CAGE, Consortium for the Architecture of Gene Expression; GTEx, genotype tissue expression; GEUVADIS, Genetic European in Health and Disease; ALSPAC, Avon Longitudinal Study of Parents and Children; MuTHER, Multiple tissue Human expression resource; PEC, PsychENCODE; DGN, Depression Genes and Networks study.
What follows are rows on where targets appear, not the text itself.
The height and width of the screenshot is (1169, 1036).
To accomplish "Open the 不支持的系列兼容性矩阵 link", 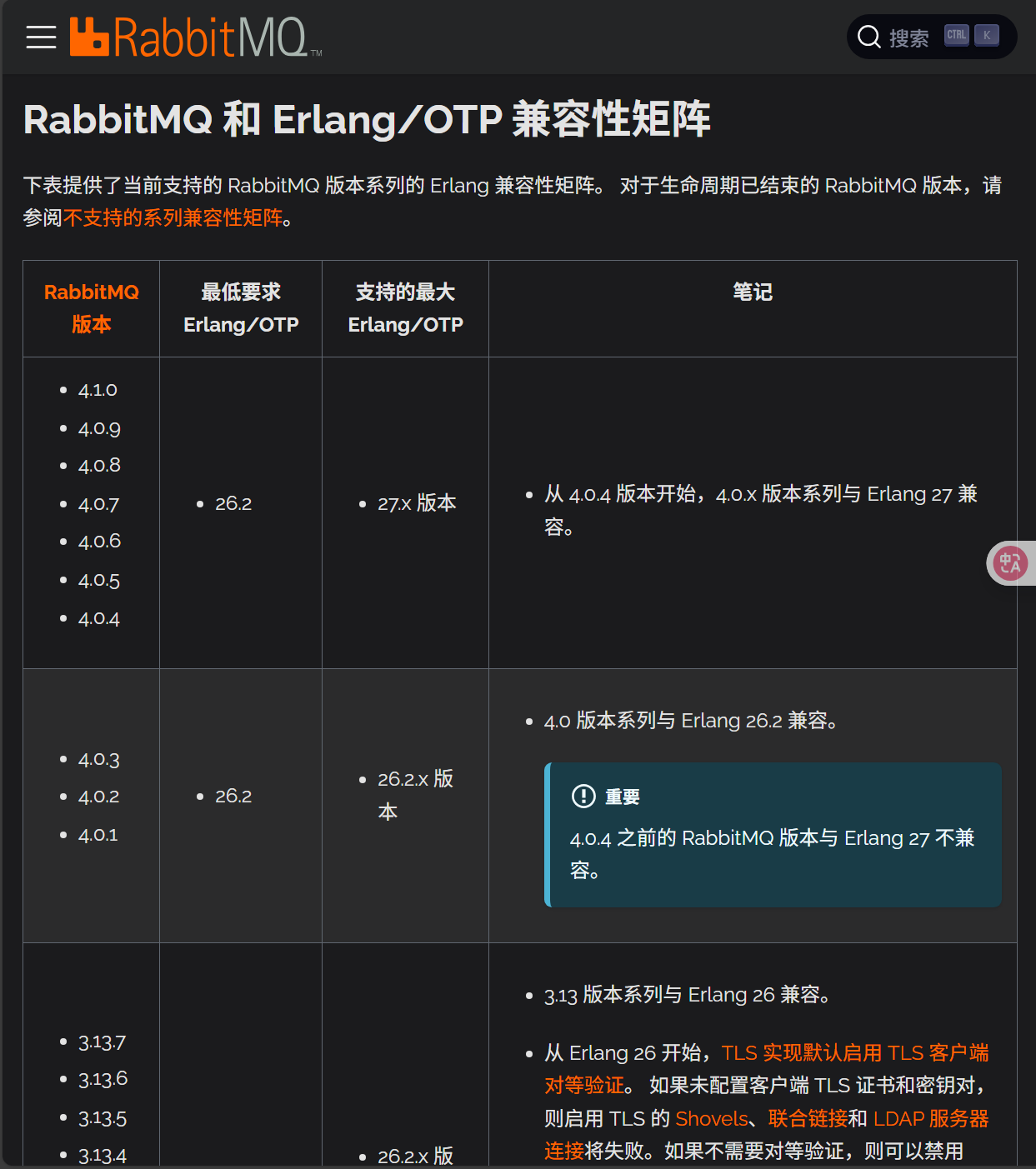I will [x=173, y=218].
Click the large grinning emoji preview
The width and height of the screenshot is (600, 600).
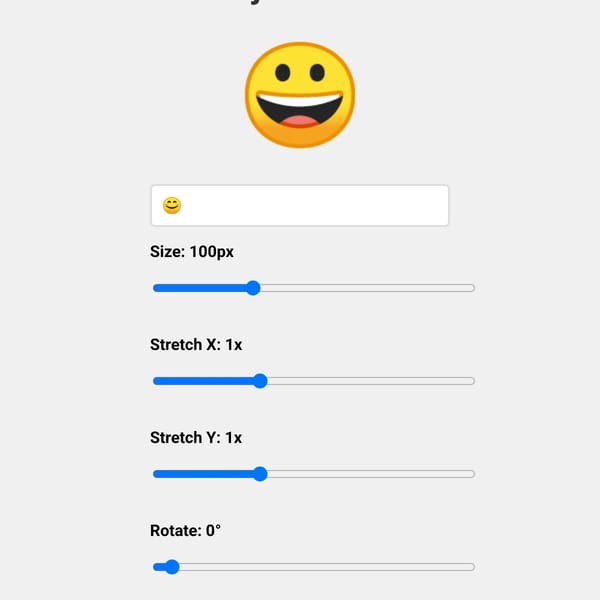tap(300, 95)
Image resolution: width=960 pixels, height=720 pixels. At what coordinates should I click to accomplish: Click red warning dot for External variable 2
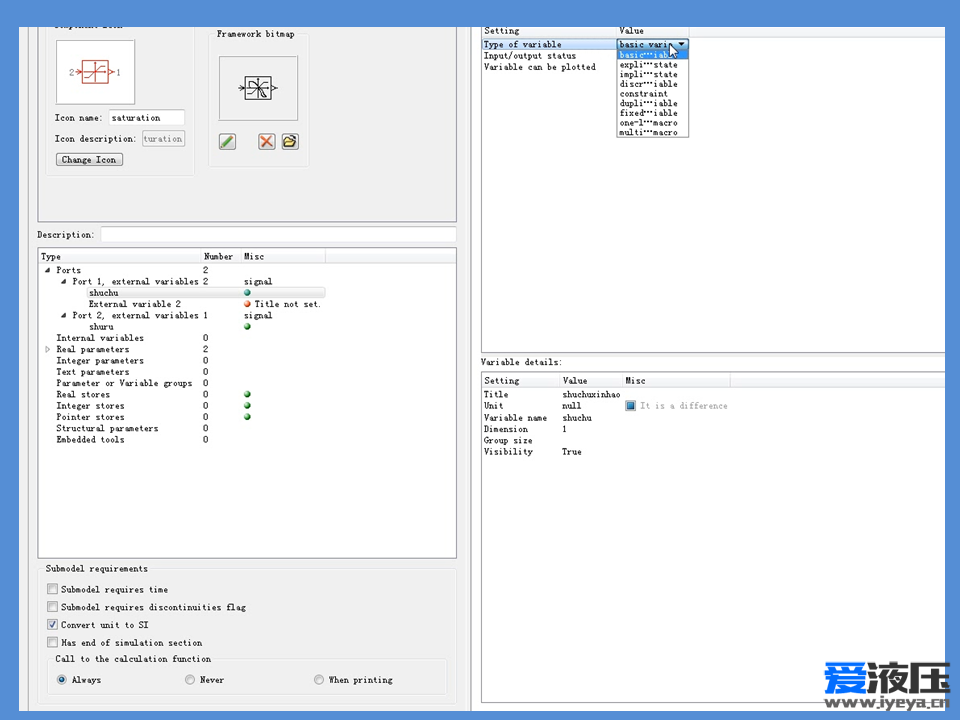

*462 samples in eQTL discovery.
**eQTL analysis is a subset of donors from GTEx, BrainSpan, CommonMind, CommonMind-HBCC, BrainGVEX, Lieberman schizophrenia control, BipSeq, UCLA-ASD, and Yale-ASD studies.
***Effective sample size of eQTL meta-analysis based on a subset of donors from GTEx brain, CMC, and ROSMAP.
Reference transcriptome biorepositories have large data on both genotype and the transcript-level measurements from the postmortem tissue donors.
Reference transcriptome biorepositories have large data on both genotype and the transcript-level measurements from the postmortem tissue donors.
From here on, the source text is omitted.